In fact, I (sorry Mr. King) found Everything’s Eventual and Hearts In Atlantis in hard-cover on the Bargain Book table. I bought them both for $11 and change. That’s good hard-cover pricing. Not as good as the Library’s used book store – with suggested donations and no witnesses – but I have yet to find a King hardcover there.
So there I was, sipping my 1-sweet-and-low latte, reading the introduction to EE. In it, he is talking about his e-book experience and the fact that he gained notoriety for that, not because he had written a good story, but because he had utilized the dotcom medium. It bothered him some that many seemed to know a lot about the story but fewer knew the story itself.
He explained how businessmen in airports would approach him to sign a copy of their napkins for their wives. “My wife has read everything you’ve written.” Apparently, the men had read far less of his work.
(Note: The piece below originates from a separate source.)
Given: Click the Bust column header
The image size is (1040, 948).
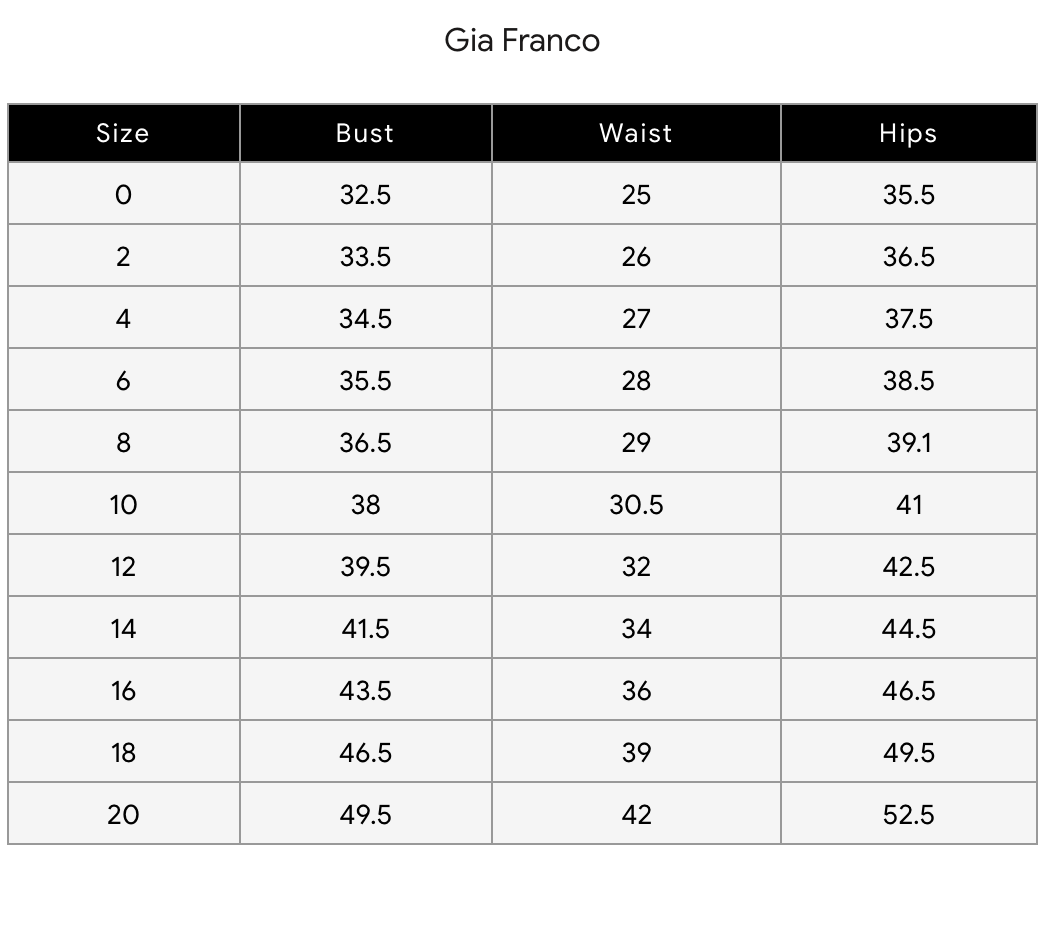Looking at the screenshot, I should point(365,133).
They had, he implies, had enough time for Covey’s Seven Habits and other business/motivation titles. Fiction, far less so.
But then this line, “Gotta hurry, gotta rush-rush, I got a heart attack due in about four years, and I want to be sure that I’m there to meet it with my 401(k) all in order when it shows up.”
I started laughing – the image of my days of wild-eyed business building, now replaced with my wild-eyed writing, firmly ensconced in my mind. I tried to suppress it. Mistake!
What I got instead was a half-snort, which resulted in a glob of saliva latte (a drink Starbucks has yet to capitalize on) making its way into my windpipe. This resulted in a sort of “ha-wheez-cough ha-wheez-hack” complete with body wracking contortions.
I was not the only person in this Barnes & Noble Café and as you can well imagine, my loud and ostentatious display of public suffocation was hard to miss. Most looked up and quickly looked away, leaving me to wonder later (not at the time, I was in distress but still laughing) what would have happened if I had hit the floor. Would they have simply acted as though my body wasn’t there?
One gentleman glared at me from his table. Apparently, I was rudely disrupting his frontal assault on his laptop. His rather disapproving eye held my public outburst in utter contempt. I don't know if it was my dying throes because I rather imagine he gained a level of pleasure from that. No, I believe it was the idea that I would laugh out loud while reading a book. That I would be so lost in what I read that my sense of surroundings diminished to almost nothing. Laughing out loud, and yes, even crying, are not that uncommon for me when I read.
I consider it a parenting success that my daughter, upon reading sections of Hearts In Atlantis, would come down for company. She would be beside herself and needed to express her anguish. My son Christopher read "Of Mice & Men" the other day. He's eleven. At the end, he came to me and simply asked, "Why?" and then cried. Not only was it precious, it was appropriate. I don't understand how you read something like that and not react in that way.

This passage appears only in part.